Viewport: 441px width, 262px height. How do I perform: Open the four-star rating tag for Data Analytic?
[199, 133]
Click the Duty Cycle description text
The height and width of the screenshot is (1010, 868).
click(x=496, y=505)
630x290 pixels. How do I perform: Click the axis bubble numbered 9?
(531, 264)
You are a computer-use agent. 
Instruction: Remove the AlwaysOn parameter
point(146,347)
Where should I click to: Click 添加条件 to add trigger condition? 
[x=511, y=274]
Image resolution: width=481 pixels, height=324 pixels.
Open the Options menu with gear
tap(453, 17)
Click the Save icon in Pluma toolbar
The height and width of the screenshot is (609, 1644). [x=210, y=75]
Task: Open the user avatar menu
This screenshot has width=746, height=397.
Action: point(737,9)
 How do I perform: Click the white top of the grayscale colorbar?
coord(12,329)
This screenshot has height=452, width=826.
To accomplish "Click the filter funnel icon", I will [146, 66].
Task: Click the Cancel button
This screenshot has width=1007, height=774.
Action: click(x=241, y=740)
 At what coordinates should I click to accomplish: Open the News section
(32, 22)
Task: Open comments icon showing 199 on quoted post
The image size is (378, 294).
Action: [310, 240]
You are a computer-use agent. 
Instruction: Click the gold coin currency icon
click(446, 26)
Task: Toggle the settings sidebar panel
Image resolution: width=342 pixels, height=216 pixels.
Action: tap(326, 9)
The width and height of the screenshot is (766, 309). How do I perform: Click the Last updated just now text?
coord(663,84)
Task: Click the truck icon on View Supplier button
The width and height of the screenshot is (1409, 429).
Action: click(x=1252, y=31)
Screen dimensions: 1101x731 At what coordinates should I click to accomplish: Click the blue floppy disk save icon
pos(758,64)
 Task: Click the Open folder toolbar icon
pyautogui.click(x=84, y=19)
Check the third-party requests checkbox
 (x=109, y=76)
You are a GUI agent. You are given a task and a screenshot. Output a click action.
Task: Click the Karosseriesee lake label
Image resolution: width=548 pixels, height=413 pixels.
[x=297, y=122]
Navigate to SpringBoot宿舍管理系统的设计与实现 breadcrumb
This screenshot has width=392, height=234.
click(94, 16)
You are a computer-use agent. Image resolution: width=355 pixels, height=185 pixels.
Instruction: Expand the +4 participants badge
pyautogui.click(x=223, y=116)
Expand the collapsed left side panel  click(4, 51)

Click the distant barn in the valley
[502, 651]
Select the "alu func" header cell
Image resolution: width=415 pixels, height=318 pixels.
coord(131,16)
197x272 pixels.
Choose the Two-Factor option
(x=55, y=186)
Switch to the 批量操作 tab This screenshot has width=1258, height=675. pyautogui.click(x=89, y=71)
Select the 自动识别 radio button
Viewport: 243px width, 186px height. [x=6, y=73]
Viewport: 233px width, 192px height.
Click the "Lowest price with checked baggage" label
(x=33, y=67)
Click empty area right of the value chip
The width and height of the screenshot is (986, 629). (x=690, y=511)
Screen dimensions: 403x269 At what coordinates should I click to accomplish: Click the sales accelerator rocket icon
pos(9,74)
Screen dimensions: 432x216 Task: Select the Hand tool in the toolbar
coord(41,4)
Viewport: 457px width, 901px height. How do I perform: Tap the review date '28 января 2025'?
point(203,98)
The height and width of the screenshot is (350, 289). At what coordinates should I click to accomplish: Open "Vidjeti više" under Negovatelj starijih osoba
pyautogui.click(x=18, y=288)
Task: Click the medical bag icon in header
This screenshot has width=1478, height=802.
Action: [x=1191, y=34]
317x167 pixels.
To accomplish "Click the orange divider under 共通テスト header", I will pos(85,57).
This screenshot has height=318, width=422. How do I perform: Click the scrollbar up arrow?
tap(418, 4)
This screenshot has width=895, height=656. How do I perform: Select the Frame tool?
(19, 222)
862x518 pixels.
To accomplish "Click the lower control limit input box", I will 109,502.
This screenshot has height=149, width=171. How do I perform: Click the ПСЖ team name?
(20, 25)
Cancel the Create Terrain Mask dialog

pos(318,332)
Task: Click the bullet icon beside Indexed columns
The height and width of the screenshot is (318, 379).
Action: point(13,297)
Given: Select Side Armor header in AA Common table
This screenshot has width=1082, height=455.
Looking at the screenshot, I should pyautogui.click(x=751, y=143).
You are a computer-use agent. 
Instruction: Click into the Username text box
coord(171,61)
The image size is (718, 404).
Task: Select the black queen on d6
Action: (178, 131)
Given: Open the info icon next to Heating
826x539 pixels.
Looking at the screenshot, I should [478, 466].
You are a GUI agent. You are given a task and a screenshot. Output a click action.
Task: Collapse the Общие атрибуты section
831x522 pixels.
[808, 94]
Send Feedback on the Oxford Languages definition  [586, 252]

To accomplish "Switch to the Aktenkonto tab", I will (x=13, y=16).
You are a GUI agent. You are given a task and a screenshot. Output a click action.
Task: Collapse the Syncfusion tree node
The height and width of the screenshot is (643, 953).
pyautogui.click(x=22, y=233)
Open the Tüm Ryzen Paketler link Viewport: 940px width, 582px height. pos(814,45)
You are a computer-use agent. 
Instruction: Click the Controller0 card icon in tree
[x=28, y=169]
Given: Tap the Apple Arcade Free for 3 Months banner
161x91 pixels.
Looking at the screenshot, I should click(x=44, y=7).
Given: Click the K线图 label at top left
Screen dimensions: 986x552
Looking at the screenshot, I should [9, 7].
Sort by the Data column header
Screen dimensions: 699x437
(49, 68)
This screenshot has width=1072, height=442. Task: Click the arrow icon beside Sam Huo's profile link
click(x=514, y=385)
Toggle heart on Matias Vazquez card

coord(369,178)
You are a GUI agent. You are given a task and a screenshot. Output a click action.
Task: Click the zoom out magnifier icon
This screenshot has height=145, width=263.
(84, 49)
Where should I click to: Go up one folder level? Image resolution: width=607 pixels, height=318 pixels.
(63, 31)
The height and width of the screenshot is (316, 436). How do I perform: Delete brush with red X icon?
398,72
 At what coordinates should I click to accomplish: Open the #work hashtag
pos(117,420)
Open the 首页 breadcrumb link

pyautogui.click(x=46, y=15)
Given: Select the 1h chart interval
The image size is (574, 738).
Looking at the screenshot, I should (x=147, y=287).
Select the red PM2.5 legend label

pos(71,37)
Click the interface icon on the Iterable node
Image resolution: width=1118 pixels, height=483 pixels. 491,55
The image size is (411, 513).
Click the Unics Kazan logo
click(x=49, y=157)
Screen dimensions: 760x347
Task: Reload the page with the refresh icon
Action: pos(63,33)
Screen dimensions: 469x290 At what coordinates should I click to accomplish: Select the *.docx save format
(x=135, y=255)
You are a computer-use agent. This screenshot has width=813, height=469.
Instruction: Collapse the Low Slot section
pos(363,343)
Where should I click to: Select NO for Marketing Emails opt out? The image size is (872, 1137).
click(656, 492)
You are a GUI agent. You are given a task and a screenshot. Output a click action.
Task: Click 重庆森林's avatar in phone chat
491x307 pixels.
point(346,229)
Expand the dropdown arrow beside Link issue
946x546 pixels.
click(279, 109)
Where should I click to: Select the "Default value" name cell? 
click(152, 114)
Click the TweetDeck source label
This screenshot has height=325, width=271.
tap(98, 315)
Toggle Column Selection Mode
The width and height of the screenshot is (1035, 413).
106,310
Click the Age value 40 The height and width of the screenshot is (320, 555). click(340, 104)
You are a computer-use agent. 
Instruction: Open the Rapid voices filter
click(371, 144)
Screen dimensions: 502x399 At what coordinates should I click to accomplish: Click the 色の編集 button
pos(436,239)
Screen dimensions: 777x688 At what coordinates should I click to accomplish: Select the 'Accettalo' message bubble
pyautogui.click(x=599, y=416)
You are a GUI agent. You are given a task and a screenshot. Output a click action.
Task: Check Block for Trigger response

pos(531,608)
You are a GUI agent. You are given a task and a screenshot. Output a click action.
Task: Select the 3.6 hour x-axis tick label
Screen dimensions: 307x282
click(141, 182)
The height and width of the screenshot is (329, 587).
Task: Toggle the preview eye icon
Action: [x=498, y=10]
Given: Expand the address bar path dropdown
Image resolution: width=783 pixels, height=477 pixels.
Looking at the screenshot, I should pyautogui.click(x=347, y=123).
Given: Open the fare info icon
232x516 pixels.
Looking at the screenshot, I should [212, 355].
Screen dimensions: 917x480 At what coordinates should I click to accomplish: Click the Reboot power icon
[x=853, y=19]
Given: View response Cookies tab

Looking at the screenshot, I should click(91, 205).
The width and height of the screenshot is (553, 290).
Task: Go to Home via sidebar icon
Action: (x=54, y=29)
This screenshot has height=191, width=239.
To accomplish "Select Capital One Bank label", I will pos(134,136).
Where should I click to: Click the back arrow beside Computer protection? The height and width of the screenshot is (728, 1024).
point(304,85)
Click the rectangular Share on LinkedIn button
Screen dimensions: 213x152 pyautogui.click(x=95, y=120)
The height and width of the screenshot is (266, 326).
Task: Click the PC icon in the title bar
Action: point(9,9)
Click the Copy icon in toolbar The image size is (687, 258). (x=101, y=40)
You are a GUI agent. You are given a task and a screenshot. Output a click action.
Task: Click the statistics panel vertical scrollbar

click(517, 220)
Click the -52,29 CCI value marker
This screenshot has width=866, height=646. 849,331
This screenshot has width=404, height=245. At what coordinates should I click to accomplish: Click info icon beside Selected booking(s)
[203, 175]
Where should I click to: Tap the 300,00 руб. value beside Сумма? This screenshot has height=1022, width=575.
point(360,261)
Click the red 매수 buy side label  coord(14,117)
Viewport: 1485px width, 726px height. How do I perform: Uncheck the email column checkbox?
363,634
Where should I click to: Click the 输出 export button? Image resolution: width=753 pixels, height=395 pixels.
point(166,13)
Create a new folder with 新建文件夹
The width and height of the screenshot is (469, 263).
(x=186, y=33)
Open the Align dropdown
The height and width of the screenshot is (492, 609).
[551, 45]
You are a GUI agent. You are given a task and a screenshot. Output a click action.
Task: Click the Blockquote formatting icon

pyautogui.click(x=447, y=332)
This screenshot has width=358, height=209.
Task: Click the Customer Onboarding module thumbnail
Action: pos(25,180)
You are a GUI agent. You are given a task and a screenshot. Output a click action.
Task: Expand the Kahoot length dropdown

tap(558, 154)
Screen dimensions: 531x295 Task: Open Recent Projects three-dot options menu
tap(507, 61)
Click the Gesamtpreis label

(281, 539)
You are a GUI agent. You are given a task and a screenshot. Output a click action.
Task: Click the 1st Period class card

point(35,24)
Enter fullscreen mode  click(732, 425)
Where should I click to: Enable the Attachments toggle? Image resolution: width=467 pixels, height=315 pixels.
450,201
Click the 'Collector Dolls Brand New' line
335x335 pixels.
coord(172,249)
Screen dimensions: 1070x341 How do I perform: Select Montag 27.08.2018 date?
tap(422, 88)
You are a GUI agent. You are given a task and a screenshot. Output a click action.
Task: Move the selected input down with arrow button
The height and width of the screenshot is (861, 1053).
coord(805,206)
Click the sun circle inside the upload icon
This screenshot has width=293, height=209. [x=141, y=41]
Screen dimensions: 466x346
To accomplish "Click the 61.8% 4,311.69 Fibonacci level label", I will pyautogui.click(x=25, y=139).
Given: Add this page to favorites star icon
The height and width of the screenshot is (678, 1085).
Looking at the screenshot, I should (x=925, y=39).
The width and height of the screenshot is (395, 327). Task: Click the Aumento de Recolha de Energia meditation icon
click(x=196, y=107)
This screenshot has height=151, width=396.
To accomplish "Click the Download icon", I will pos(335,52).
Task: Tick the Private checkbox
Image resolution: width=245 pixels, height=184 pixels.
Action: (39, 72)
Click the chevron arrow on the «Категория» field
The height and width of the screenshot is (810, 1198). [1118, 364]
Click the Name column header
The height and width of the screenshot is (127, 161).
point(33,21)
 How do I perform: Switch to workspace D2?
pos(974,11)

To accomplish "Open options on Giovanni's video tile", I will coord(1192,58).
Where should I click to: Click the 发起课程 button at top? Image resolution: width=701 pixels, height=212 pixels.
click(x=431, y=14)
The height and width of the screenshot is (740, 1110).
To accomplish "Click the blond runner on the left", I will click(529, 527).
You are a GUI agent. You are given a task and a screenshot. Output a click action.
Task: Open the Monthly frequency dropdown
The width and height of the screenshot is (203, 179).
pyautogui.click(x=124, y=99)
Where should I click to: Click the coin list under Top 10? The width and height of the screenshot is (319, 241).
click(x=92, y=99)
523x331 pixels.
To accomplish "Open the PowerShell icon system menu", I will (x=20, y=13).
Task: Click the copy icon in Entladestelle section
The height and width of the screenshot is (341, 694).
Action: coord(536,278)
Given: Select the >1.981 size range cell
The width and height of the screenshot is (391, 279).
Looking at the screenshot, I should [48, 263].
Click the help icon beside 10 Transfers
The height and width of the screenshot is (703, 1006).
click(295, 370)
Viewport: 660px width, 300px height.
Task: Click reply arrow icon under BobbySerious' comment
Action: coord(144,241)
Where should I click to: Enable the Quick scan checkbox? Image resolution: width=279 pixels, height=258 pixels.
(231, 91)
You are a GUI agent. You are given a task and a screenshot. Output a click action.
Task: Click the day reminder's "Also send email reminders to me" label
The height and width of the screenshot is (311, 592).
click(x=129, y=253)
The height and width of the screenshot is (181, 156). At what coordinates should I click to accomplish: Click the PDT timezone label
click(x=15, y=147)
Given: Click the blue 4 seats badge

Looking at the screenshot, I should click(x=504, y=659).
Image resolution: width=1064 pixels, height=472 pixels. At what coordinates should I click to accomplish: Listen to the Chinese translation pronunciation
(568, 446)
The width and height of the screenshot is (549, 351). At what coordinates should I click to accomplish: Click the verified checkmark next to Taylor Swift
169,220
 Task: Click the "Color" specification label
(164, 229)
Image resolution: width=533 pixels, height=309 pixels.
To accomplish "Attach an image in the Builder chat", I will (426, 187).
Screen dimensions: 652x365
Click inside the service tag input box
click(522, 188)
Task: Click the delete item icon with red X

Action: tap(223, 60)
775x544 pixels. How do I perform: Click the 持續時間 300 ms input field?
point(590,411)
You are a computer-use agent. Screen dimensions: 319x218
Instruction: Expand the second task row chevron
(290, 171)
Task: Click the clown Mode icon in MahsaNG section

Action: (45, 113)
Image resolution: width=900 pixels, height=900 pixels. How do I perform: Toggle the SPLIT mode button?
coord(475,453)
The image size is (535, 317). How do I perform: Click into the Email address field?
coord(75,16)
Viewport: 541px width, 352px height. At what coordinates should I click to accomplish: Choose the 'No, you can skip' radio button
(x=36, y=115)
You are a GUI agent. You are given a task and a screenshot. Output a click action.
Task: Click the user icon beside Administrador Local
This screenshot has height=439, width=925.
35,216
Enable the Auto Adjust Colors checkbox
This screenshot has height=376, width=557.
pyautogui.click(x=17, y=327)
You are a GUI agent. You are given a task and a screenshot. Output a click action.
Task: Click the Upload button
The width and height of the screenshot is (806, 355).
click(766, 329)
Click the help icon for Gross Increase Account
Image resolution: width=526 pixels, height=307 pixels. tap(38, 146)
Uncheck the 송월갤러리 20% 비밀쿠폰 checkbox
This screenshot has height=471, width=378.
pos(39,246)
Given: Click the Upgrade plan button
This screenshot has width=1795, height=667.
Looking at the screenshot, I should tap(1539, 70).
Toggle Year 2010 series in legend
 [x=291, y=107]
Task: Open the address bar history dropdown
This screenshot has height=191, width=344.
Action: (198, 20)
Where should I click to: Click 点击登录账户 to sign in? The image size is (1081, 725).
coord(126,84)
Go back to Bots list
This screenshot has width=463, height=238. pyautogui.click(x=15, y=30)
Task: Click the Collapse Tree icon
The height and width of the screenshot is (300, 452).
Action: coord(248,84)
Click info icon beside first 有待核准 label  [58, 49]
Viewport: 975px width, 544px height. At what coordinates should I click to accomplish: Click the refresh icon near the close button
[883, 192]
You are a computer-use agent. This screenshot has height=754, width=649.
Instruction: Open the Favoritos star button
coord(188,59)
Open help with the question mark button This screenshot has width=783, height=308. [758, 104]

◆ **WHAT YOU HAVE TO DO**
Search the records for the string "chat", and copy every line that holds it.

◆ **THE ANSWER**
Task: Click 重庆森林's avatar in phone chat
To accomplish "Attach an image in the Builder chat", I will (426, 187).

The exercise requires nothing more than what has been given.